Simple Oral Rinse May Detect Head and Neck Ca Early

Oncology NEWS International Vol 16 No 6, Volume 16, Issue 6

A simple oral rinse could detect head and neck squamous cell carcinoma (HNSCC) by showing elevations in CD44, a protein that is a potential biomarker for HNSCC, and also CD44 hypermethylation

LOS ANGELES—A simple oral rinse could detect head and neck squamous cell carcinoma (HNSCC) by showing elevations in CD44, a protein that is a potential biomarker for HNSCC, and also CD44 hypermethylation, investigators reported at the 2007 American Association for Cancer Research annual meeting (abstract 3506).

"Our study has shown that an oral rinse test that is simple enough to be administered at any community health center is likely to detect cancer nearly 90% of the time," said Elizabeth Franzmann, MD, assistant professor of otolaryngology, University of Miami Sylvester Comprehensive Cancer Center, Miami.

While CD44 exists on the surface of cells in healthy tissue, the protein is elevated at least sevenfold in head and neck cancer. The oral rinse flushes out CD44 by washing over the cellular membranes of interest in the throat and mouth, she explained.

At a press conference, Dr. Franzmann noted that the primary risk factors for head and neck cancer are tobacco and alcohol use. "Over 50 million people fall into this group, but we are not screening for this," she said. The "swish and gargle" test is even simpler than screening for prostate cancer with PSA and cervical cancer with Pap smears, she said, and has a comparable sensitivity and specificity.

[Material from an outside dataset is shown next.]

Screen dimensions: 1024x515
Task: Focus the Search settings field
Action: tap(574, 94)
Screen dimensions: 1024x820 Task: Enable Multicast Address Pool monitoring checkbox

"We are developing a simple, noninvasive, inexpensive test that reliably detects head and neck cancer before clinically evident disease presents itself. Modifications involving additional markers are in progress and will likely lead to even more accurate testing that can be done in the outpatient setting," she said. Outpatient testing would eliminate lack-of-access issues that are frequent barriers to screening programs. This would be especially valuable for minorities, who are disproportionately affected with head and neck cancer, she noted.

The study attempted to determine if soluble CD44 alone was sufficient to differentiate HNSCC from benign diseases. Oral rinses were collected from 102 head and neck cancer patients and 69 control subjects with benign diseases of the upper aerodigestive tract (UADT) and a history of tobacco or alcohol use, Dr. Franzmann said. The test was also performed on six patients with various grades of UADT squamous cell dysplasia.

The investigators further evaluated CD44 promoter hypermethylation using methylation-specific PCR on oral rinses from 11 HNSCC subjects with false-negative CD44 tests (low soluble CD44 levels) and 11 control patients matched for risk factor behavior, demographics, and soluble CD44 level.

Mean salivary soluble CD44 levels were 24.4 ng/mL for HNSCC patients, compared with 9.9 ng/mL for control subjects with benign disease (P < .0001). "After controlling for potential confounders, we found that soluble CD44 levels were elevated in head and neck cancer patients regardless of risk behavior or demographic factors," Dr. Franzmann reported.

Depending on the cut-points and HNSCC site, sensitivity ranged from 62% to 70%, and specificity from 75% to 88%. Fifty percent of patients without invasive disease had elevated soluble CD44 levels that were associated with either the presence of dysplasia or imminent malignant progression.

In the hypermethylation pilot study, 9 of 11 HNSCC patients with low soluble CD44 levels vs none of 11 control subjects demonstrated CD44 promoter hypermethylation. This suggests that in HNSCC patients, when soluble CD44 levels are low, CD44 hypermethylation is usually present. Since controls did not show CD44 hypermethylation, this marker in combination with the soluble CD44 test may significantly increase sensitivity without adversely affecting specificity, Dr. Franzmann suggested.